- Grupo de deputadas de diversos partidos assinou um pedido para que sejam construídos mais lavabos femininos no prédio do Parlamento; 58 parlamentares apoiam a iniciativa, o equivalente a cerca de 80%.
- A primeira ministra Sanae Takaichi deu apoio à medida, apesar de ser associada a posições conservadoras e a críticas sobre a sensibilidade a pautas femininas.

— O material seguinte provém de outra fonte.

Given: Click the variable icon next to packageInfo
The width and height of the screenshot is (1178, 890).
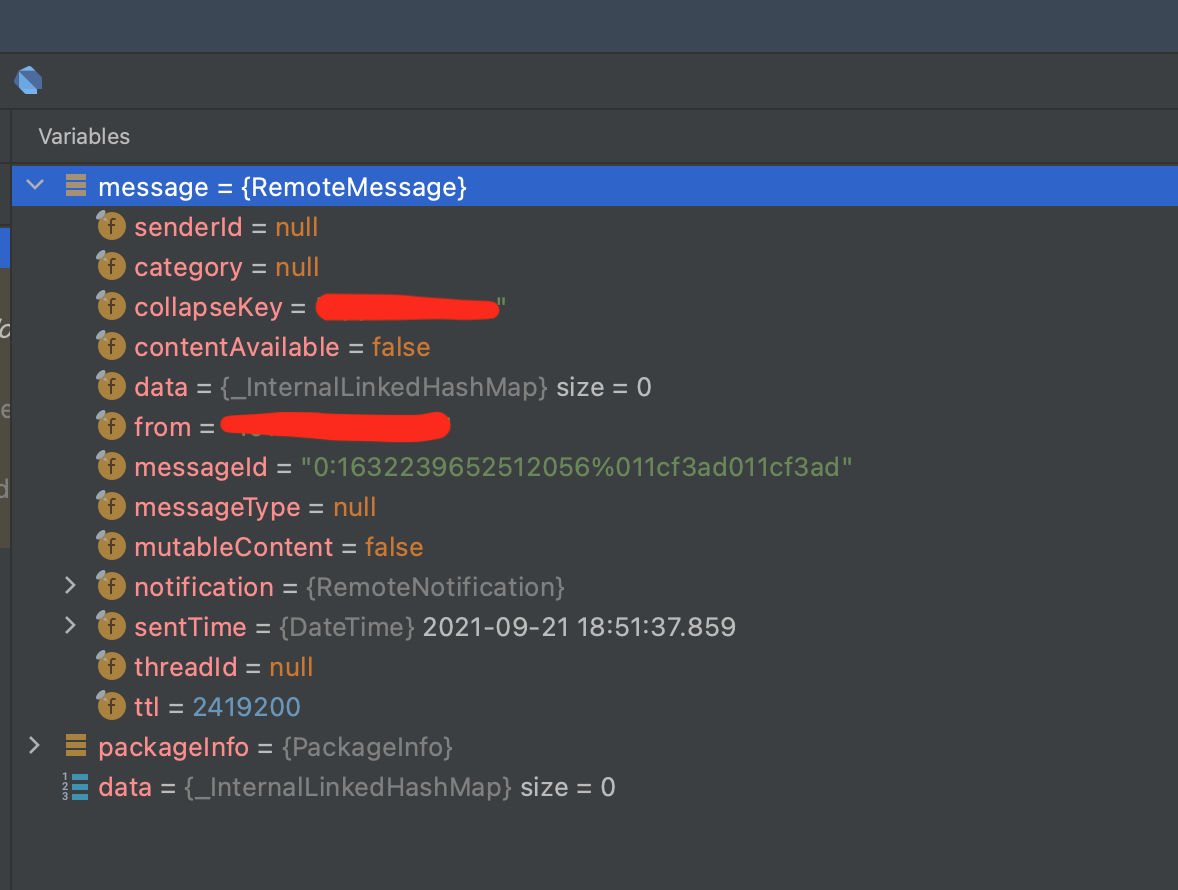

- No momento, existem 22 retretes para mulheres e 67 para homens no edifício do Parlamento, e a escassez provoca filas e atrasa as deliberações da Câmara Baixa.
- O pedido, apresentado em doze de dezembro ao presidente do Comitê de Normativas e Administração, defende a ampliação das facilidades femininas o quanto antes, dentro do ano fiscal de 2026.
- Em outubro de 2024 foram eleitas quarenta e três novas deputadas, totalizando 73 mulheres entre os 465 assentos, ultrapassando o recorde anterior de 54 mulheres em 2009.
Um grupo de parlamentares japonesas de diferentes partidos pediu a construção de mais lavabos femininos no edifício do Parlamento. A iniciativa recebeu o apoio da primeira-ministra Sanae Takaichi, segundo reportagem publicada, para reduzir a fila de banheiros e evitar atrasos nas sessões da Câmara Baixa.
A mobilização ganhou força após as eleições de outubro de 2024, quando 73 mulheres passaram a compor a Câmara Baixa, em um total de 465 cadeiras. O aumento é o maior desde 2009 e ampliou o desafio de infraestrutura para atender as deputadas.
Atualmente, o Parlamento funciona com 22 lavabos femininos e 67 masculinos, em uma construção inaugurada em 1936. Próximo à sala de sessões, resta apenas um banheiro com dois vasos, gerando filas que impactam a participação das parlamentares.
A petição foi apresentada em 12 de dezembro ao presidente do Comitê de Normativas e Administração, Yasuichi Hamada. O documento aponta que a congestão e os tempos de espera podem influenciar o andamento das sessões e o desempenho das funções oficiais, pedindo a expansão até o fim do ano fiscal de 2026.
Apoiada por 58 deputadas, a proposta representa cerca de 80% do total de parlamentares que subscrevem a iniciativa. A atuação de Takaichi, líder do Partido Liberal Democrata, contrasta com críticas acerca de uma agenda mais conservadora e com histórico de pouca empatia com demandas femininas.